Un système inspiré de Pyongyang
D’après Kovalenko, Vladimir Poutine puiserait dans l’expérience du régime de Corée du Nord pour façonner les futures restrictions numériques imposées aux Russes. Le responsable ukrainien décrit un basculement progressif vers un accès au web comparable à celui qu’offre Pyongyang à sa population : des connexions au monde extérieur très restreintes et des plateformes locales placées sous contrôle étatique permanent. Il précise que la plupart des citoyens russes ignoreraient encore l’ampleur des mesures qui les attendent.
Kovalenko trace un parallèle entre les deux chefs d’État. « Le Japon et la Corée du Sud devront assumer davantage de responsabilités en matière de sécurité, car il y a à Pyongyang un dirigeant autoritaire qui ressemble beaucoup à Poutine », a-t-il déclaré.

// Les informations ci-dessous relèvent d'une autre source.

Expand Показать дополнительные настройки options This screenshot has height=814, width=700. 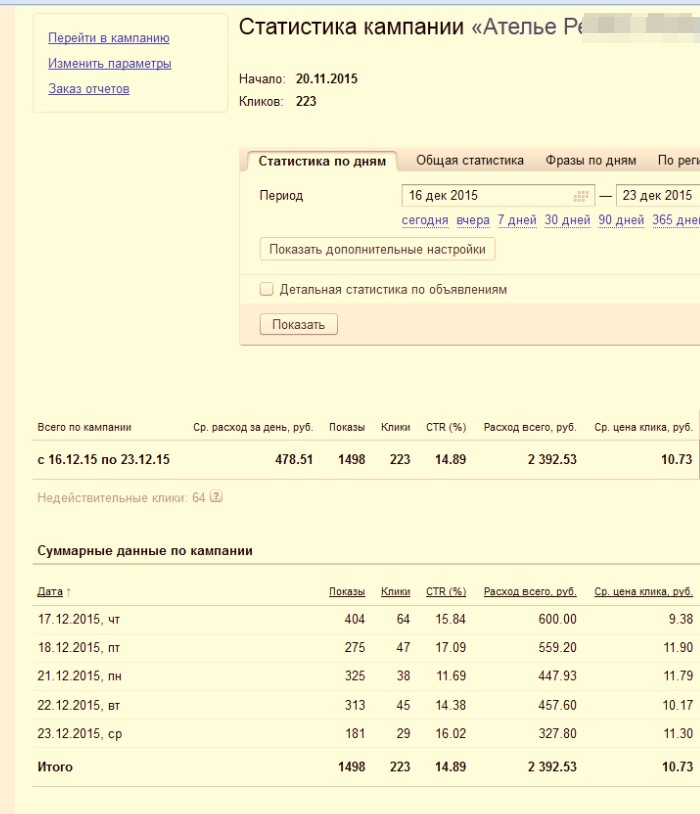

Un rapprochement militaire en arrière-plan
Cette annonce s’accompagne d’un rappel de la coopération militaire croissante entre Moscou et Pyongyang. Selon Kovalenko, la Corée du Nord chercherait à tirer des enseignements concrets du conflit ukrainien, en vue d’une possible offensive future dans la péninsule coréenne. Le 6 août, Pyongyang aurait transféré à la Russie plus de 100 missiles balistiques supplémentaires, accompagnés d’unités spécialisées.
L’Institut pour l’étude de la guerre a évalué que cette implication permettrait à l’armée nord-coréenne d’observer ses équipements en conditions de combat réelles, une expérience qui pourrait ensuite être mobilisée dans un contexte régional différent.

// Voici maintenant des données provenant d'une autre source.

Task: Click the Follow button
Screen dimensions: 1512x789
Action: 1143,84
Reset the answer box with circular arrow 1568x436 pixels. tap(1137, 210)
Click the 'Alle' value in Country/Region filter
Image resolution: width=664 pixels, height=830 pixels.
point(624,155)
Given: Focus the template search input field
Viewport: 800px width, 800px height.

Une trajectoire amorcée depuis 2019
Le durcissement numérique russe ne date pas de cette annonce. Poutine avait promulgué en mai 2019 la loi sur l' »internet souverain », contraignant les fournisseurs d’accès à faire transiter le trafic national par des serveurs situés en Russie. Le texte était alors présenté comme une garantie face à un éventuel isolement décidé par les États-Unis.

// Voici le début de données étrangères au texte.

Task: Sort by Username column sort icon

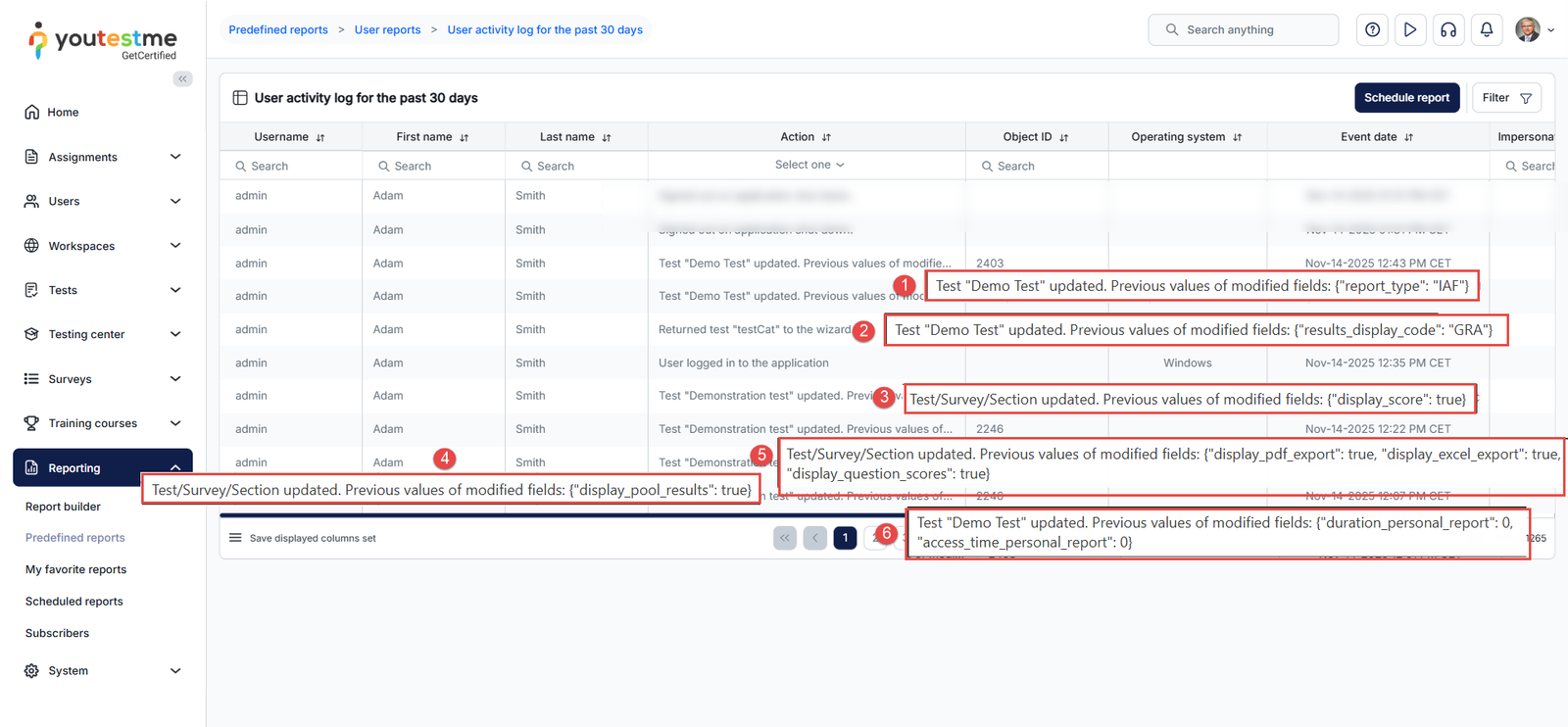Action: coord(320,138)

Depuis mars 2026, le rythme des restrictions s’est nettement accéléré : perturbations à grande échelle de Telegram, coupures ponctuelles de l’internet mobile à Moscou et Saint-Pétersbourg, ralentissement du débit fibre dans plusieurs grandes villes. Les autorités justifient ces mesures par la nécessité de contrer les drones ukrainiens et de limiter les tentatives de recrutement en ligne liées au sabotage. Plusieurs analystes évoquent également un tournant survenu après une tentative d’assassinat visant un général du renseignement militaire russe, qui aurait renforcé la position des services de sécurité face aux structures militaires jusqu’alors favorables à un accès internet plus ouvert.
Ces restrictions alimentent un mécontentement grandissant au sein de la population, y compris parmi des soutiens habituels du pouvoir. Certains observateurs relèvent une inquiétude diffuse face à un possible rapprochement du modèle russe avec celui de la Corée du Nord.